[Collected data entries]
__________________________________________________

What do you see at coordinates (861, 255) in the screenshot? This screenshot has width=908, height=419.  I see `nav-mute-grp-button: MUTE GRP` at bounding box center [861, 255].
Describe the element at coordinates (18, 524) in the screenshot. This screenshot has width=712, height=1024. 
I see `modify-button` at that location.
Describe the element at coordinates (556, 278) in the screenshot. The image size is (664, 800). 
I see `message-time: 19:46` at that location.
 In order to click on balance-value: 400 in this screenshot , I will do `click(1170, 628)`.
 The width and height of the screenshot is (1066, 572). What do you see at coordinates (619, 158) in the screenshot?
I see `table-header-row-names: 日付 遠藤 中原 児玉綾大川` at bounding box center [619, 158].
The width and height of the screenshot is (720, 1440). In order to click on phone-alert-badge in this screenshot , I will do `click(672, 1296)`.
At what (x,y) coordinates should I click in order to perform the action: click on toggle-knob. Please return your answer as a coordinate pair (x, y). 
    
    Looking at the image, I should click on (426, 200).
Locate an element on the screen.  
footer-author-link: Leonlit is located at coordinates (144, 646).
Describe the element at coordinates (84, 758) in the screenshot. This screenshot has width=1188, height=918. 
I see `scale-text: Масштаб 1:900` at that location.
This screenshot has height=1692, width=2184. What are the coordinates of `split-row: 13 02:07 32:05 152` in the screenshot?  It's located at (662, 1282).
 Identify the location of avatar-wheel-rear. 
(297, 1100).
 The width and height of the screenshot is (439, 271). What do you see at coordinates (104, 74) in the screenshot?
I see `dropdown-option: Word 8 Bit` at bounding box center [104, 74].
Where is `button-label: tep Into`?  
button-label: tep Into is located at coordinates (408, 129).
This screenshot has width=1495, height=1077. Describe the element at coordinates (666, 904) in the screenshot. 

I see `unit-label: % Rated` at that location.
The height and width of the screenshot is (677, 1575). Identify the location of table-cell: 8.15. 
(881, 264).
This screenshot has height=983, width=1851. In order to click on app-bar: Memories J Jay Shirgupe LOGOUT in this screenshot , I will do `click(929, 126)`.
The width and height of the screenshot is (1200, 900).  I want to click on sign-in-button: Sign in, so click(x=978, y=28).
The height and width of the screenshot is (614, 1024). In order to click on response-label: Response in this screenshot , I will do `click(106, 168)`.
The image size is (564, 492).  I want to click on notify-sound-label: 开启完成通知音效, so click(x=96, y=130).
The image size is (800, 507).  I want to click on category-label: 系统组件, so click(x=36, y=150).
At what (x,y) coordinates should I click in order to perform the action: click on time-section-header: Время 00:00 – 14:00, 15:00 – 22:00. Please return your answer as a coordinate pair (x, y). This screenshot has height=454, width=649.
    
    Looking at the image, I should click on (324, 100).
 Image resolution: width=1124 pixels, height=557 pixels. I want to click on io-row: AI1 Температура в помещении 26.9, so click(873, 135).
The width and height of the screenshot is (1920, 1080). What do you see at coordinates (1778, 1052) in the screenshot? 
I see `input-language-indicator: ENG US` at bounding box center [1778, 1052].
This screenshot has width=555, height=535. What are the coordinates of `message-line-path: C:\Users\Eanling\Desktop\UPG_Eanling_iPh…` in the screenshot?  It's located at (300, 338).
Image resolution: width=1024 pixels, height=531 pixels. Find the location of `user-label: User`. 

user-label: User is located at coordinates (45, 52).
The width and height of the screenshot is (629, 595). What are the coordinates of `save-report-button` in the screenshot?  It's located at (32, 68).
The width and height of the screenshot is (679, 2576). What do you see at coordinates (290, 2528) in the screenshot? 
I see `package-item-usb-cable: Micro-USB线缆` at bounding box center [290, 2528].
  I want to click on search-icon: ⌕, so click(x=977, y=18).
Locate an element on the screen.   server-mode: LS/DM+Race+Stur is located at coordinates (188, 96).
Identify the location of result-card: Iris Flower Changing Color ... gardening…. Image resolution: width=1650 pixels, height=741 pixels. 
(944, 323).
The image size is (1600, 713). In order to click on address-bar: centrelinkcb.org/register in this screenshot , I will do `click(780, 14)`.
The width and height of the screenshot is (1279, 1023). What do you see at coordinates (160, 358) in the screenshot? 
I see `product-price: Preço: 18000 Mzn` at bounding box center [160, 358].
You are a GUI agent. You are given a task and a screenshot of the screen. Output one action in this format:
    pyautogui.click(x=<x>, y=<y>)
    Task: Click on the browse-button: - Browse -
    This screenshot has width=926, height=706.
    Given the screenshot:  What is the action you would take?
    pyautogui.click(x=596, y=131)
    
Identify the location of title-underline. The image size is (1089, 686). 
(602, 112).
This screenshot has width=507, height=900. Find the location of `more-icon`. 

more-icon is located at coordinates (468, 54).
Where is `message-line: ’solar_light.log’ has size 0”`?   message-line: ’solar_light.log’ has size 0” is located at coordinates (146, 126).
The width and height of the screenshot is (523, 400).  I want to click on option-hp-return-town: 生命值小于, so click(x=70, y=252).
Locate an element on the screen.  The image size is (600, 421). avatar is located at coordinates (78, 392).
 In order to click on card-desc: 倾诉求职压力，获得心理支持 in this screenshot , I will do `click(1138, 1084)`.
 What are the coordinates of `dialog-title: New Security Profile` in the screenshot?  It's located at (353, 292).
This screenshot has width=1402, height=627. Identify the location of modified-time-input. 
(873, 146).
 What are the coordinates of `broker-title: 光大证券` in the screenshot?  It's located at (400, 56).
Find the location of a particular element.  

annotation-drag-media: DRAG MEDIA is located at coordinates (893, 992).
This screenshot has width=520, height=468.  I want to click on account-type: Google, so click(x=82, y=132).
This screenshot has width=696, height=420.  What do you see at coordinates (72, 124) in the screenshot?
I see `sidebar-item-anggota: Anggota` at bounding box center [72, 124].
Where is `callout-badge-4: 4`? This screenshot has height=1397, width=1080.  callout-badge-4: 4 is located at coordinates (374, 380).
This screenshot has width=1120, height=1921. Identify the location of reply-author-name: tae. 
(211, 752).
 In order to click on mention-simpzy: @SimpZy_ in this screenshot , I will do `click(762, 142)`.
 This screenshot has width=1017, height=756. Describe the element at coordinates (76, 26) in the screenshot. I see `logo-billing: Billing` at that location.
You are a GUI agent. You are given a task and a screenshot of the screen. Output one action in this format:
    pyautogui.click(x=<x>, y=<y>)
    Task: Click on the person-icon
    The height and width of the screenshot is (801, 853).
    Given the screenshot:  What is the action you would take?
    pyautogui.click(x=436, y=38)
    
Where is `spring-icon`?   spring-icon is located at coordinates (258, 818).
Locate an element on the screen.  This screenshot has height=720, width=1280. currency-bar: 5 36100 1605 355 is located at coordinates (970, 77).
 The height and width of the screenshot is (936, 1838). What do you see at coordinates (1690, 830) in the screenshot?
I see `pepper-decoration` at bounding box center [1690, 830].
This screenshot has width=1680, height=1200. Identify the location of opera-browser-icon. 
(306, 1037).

__________________________________________________

Transcribe the records verbatim, starting with the first line and going on through the line containing "footer-author-link: Leonlit is".

What do you see at coordinates (861, 255) in the screenshot? This screenshot has width=908, height=419.  I see `nav-mute-grp-button: MUTE GRP` at bounding box center [861, 255].
Describe the element at coordinates (18, 524) in the screenshot. This screenshot has width=712, height=1024. 
I see `modify-button` at that location.
Describe the element at coordinates (556, 278) in the screenshot. The image size is (664, 800). 
I see `message-time: 19:46` at that location.
 In order to click on balance-value: 400 in this screenshot , I will do `click(1170, 628)`.
 The width and height of the screenshot is (1066, 572). What do you see at coordinates (619, 158) in the screenshot?
I see `table-header-row-names: 日付 遠藤 中原 児玉綾大川` at bounding box center [619, 158].
The width and height of the screenshot is (720, 1440). In order to click on phone-alert-badge in this screenshot , I will do `click(672, 1296)`.
At what (x,y) coordinates should I click in order to perform the action: click on toggle-knob. Please return your answer as a coordinate pair (x, y). 
    
    Looking at the image, I should click on (426, 200).
Locate an element on the screen.  
footer-author-link: Leonlit is located at coordinates (144, 646).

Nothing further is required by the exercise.